Incarcerated Pregnant Women
The House passed a bill Tuesday that would establish standards regarding the treatment and restraining of pregnant inmates and those who have recently given birth. HB 230 would in essence extend part of the federal First Step Act to Alabama’s state prisons and county jails. The First Step Act places limits on the ways pregnant women or women who have recently given birth can be restrained and requires incidents during which such women were restrained to be documented. HB 230 prescribes very detailed and extensive requirements regarding what is allowed and what is prohibited during the “immediate postpartum period,” which is defined as “[t]he six-week period following childbirth unless extended by a health care professional due to complications.” HB 230 now moves to the Senate for consideration.
The Senate Children, Youth and Human Services Committee approved a bill this week that would establish requirements for women of childbearing age prior to purchasing medical cannabis. SB 324 “would require a dispensary site to require a negative pregnancy test for women of childbearing age before allowing them to purchase medical cannabis and would prohibit breast-feeding women from purchasing medical cannabis unless as a registered caregiver.” Further, the bill “would also require that any dispensary be located one thousand feet from a day-care center, or 2-year or 4-year institution of higher education.” SB 324 can now be considered by the full Senate.

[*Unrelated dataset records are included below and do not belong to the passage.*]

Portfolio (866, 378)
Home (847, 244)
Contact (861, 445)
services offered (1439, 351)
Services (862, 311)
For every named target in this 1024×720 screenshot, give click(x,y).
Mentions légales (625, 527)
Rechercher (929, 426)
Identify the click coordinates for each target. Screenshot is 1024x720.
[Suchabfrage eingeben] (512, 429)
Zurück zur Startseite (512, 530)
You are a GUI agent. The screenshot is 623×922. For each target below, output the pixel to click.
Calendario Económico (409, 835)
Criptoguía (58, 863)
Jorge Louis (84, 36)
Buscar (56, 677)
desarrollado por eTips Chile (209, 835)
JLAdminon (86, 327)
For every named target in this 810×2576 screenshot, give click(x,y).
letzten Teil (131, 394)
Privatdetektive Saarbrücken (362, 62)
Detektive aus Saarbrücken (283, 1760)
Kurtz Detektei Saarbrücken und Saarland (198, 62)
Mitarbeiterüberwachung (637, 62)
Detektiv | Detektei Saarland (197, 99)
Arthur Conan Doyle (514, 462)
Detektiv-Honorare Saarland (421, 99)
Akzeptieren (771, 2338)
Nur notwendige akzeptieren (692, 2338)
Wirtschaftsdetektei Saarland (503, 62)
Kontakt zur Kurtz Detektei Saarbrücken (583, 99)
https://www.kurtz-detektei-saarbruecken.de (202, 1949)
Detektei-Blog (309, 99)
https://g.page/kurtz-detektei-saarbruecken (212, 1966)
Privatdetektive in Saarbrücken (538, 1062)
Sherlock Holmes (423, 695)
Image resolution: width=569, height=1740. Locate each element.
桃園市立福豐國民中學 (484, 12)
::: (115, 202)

Governor Ivey signed “Shirley’s Law” Thursday, which will create the Nation’s first elder abuse registry. The new database will include the names of people convicted of mistreating senior citizens, which will allow family members to see whether someone being considered for a job working with seniors has been convicted of or is under a protection order for elder abuse.
Traffic Ticket Revenue
A bill that would limit the revenue retained from traffic tickets passed the Senate and was unanimously approved by the House State Government Committee this week. SB 282 would mandate that no more than 10% of a city’s budget can come from traffic ticket fines. Of note, the bill exempts Class 1 municipalities from the cap. Birmingham is Alabama’s only Class 1 municipality. Ticket revenue above 10% of a city’s annual budget would be distributed to the Fair Trial Tax Fund and the Crime Victims’ Compensation Fund, which assists victims and their families with medical, counseling, and funeral costs. SB 282 can now be considered by the full House.